Found an Amateur talking about mobile VHF antenna's.

http://www.k0bg.com/options.html

Quote
Most of the import antennas are rated from 75 to 200 watts. Where these power ratings come from is a mystery. The aforementioned V8000 with 75 watts out will burn up the average import antenna in due time, so you need to take their power ratings with a grain of salt. Even the venerable Larsen NMO2/70 will get warm during long transmissions at these power levels. I used to run 160+ watts out mobile to a Larsen NMO150. Due to the high power heating the whip, it was necessary to change the whip about every 6 to 8 months. Don't kid yourself; high output power levels require a lot of special considerations (more on this later on).

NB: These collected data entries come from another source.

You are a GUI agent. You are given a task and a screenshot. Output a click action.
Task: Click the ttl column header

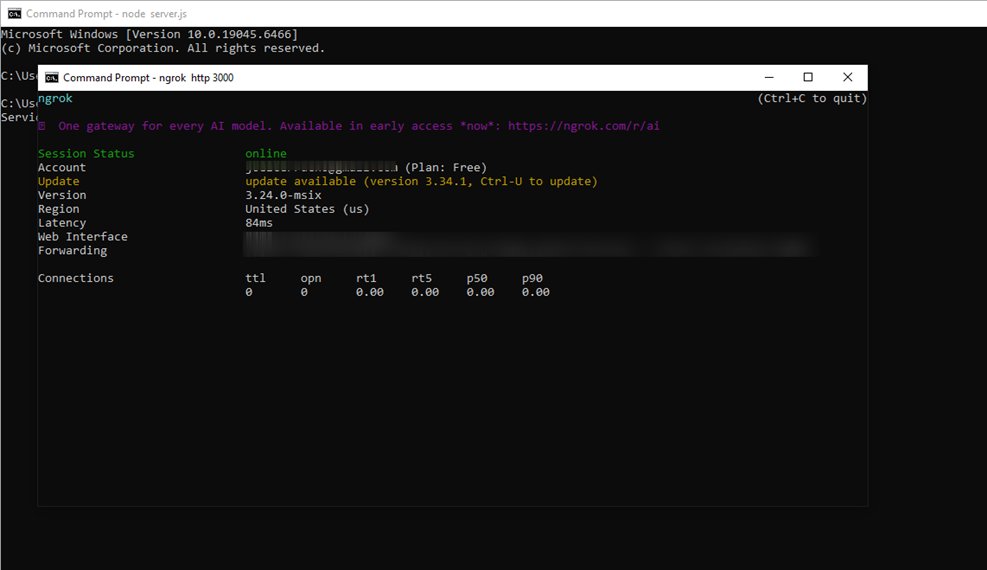pyautogui.click(x=256, y=278)
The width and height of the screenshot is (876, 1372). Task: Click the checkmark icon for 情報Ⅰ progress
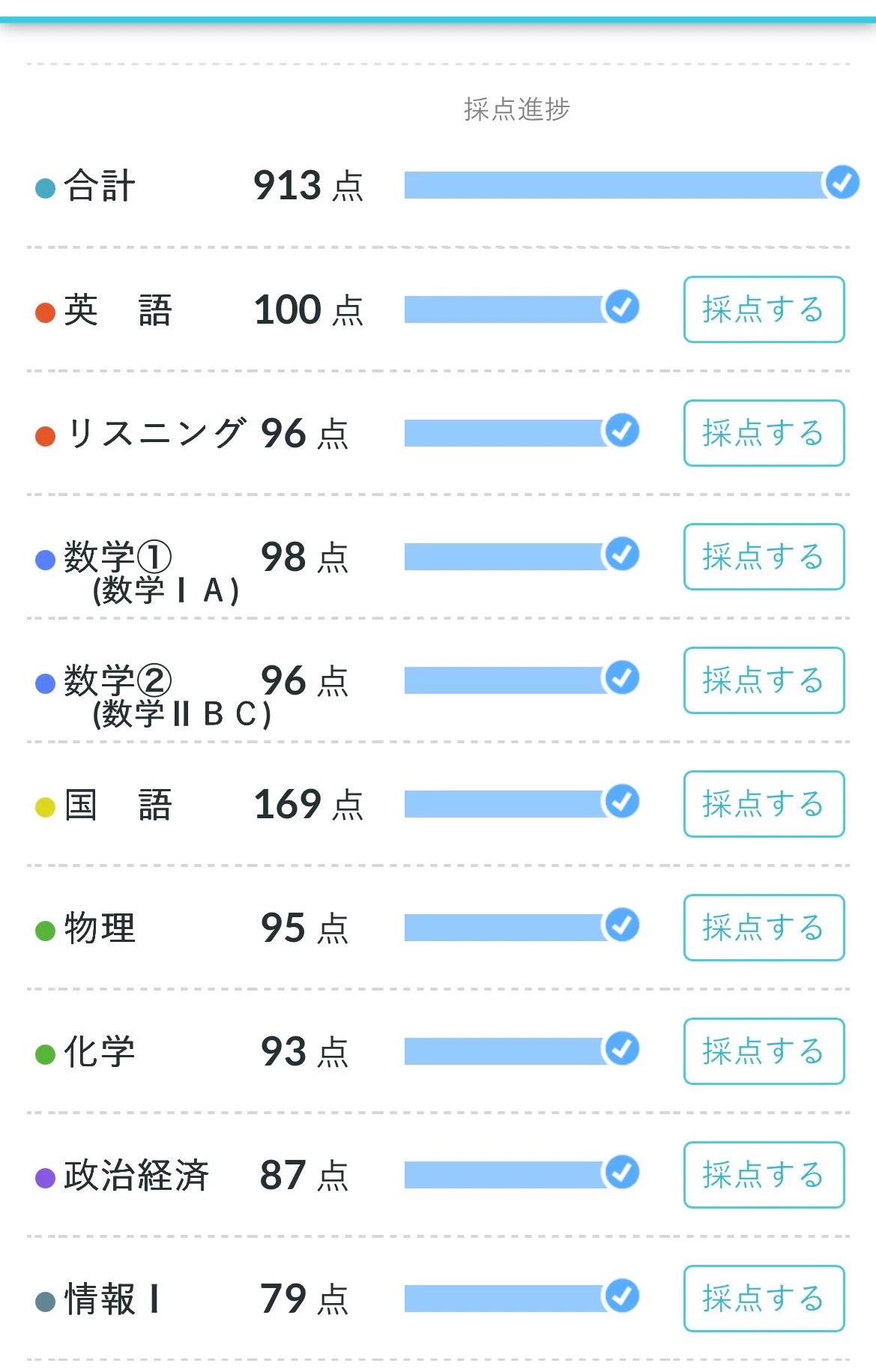(x=621, y=1296)
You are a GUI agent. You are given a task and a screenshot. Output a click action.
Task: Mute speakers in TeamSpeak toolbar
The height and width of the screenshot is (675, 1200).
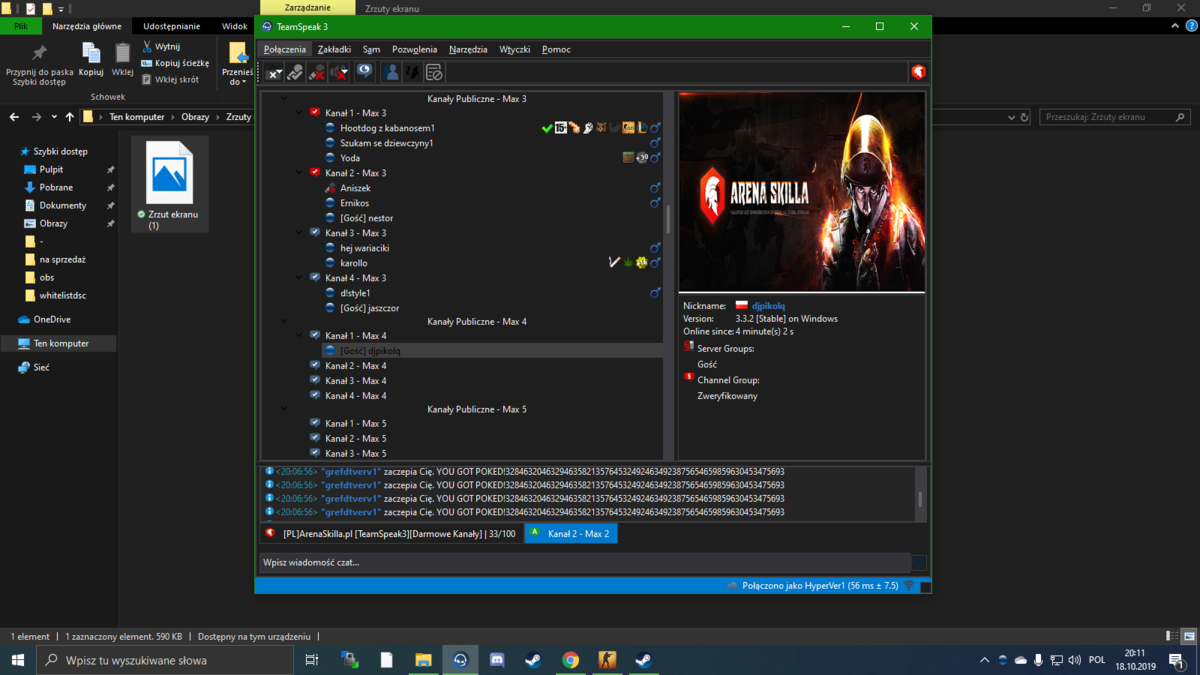pos(340,72)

So 75 watts is enough to burn out many antenna's, and the police radios can easily be 110W at 13.8V - more at the maximum battery voltage over 14 volts..

I think the difference between fixed solid metal antenna's and flexible antennas made form helical copper wire or straight wire running inside a fiberglass cover, and various loading coils, is that the copper wire gauge is often thin enough to heat up. In the example mentioned in the article above, the antenna used about #24 wire - that is 0.02" thick. Add skin effect and that is not much copper at all. I took a quick look at the Larsen range and most of the VHF antenna's were 51" long which is very big. I would imagine to reduce that to, say, a more practical 20 inches, you probably do need helical windings and coils.

So it can get hot, particularly if cheap antenna's are used.

Richard.

It looks as if the 51" antennas were 5/8 wavelength unloaded verticals for 144MHz.
A 1/4 wave vertical for 136MHz is around 20",with one for 174MHz proportionally smaller so they could be used.
The police are extremely unlikely to use"cheap"antennas!
If thin wire can get hot,why not the even thinner coating of paint?
Another thing is,k0bg referred to "long transmissions",as compared to Anthony's "few seconds".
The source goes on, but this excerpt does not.